Factor XI Inhibition With Heparin Reduces Clot Formation in Simulated Pediatric Extracorporeal Membrane Oxygenation.

机构信息

From the Division of Critical Care, Department of Pediatrics, Long School of Medicine, University of Texas Health Science Center, San Antonio, Texas.

Organ Support & Automated Technologies, U.S. Army Institute of Surgical Research (USAISR), Ft. Sam Houston, Texas.

出版信息

ASAIO J. 2023 Dec 1;69(12):1074-1082. doi: 10.1097/MAT.0000000000002048. Epub 2023 Oct 6.
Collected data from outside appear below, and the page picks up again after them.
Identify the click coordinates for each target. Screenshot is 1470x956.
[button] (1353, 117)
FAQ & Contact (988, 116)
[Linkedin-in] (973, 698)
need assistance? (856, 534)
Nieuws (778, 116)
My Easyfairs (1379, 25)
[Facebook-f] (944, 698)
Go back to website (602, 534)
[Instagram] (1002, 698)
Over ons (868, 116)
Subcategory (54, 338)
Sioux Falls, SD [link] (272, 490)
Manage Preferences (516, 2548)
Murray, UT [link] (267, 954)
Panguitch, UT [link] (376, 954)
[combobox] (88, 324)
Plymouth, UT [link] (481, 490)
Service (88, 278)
DOI:10.1097/MAT.0000000000002048
PMID:37801726
原文链接:https://pmc.ncbi.nlm.nih.gov/articles/PMC10841048/
Abstract

Extracorporeal membrane oxygenation (ECMO) supplies circulatory support and gas exchange to critically ill patients. Despite the use of systemic anticoagulation, blood exposure to ECMO surfaces causes thromboembolism complications. Inhibition of biomaterial surface-mediated activation of coagulation factor XI (FXI) may prevent device-associated thrombosis. Blood was collected from healthy volunteers (n = 13) following the U.S. Army Institute of Surgical Research standard operating procedure for testing in an ex vivo ECMO circuit. A roller-pump circuit circulated either 0.5 U/ml of unfractionated heparin alone or in combination with the anti-FXI immunoglobulin G (IgG) (AB023) for 6 hours or until clot formation caused device failure. Coagulation factor activity, platelet counts, time to thrombin generation, peak thrombin, and endogenous thrombin potential were quantified. AB023 in addition to heparin sustained circuit patency in all tested circuits (5/5) after 6 hours, while 60% of circuits treated with heparin alone occluded (3/8), log-rank p < 0.03. AB023 significantly prolonged the time to clot formation as compared to heparin alone (15.5 vs . 3.3 minutes; p < 0.01) at the 3-hour time point. AB023 plus heparin significantly reduced peak thrombin compared to heparin alone (123 vs . 217 nM; p < 0.01). Inhibition of contact pathway activation of FXI may be an effective adjunct to anticoagulation in extracorporeal life support.

摘要

体外膜肺氧合(ECMO)为危重症患者提供循环支持和气体交换。尽管使用了全身抗凝,但血液与 ECMO 表面接触会导致血栓栓塞并发症。抑制生物材料表面介导的凝血因子 XI(FXI)激活可能预防与器械相关的血栓形成。根据美国陆军外科研究所的标准操作程序,从健康志愿者(n=13)中采集血液,在体外 ECMO 回路中进行测试。滚压泵回路在 6 小时内单独或与抗 FXI 免疫球蛋白 G(AB023)(0.5 U/ml)一起循环,直至凝血导致设备故障。定量检测凝血因子活性、血小板计数、凝血酶生成时间、峰值凝血酶和内源性凝血酶潜能。肝素加 AB023 在所有测试的回路中(5/5)在 6 小时后维持回路通畅,而单独用肝素治疗的回路中有 60%(3/8)闭塞,对数秩检验 p<0.03。与单独使用肝素相比,AB023 显著延长了凝血时间(15.5 分钟比 3.3 分钟;p<0.01),在 3 小时时间点。肝素加 AB023 与单独使用肝素相比,显著降低了峰值凝血酶(123 纳米比 217 纳米;p<0.01)。FXI 接触途径激活的抑制可能是体外生命支持中抗凝的有效辅助手段。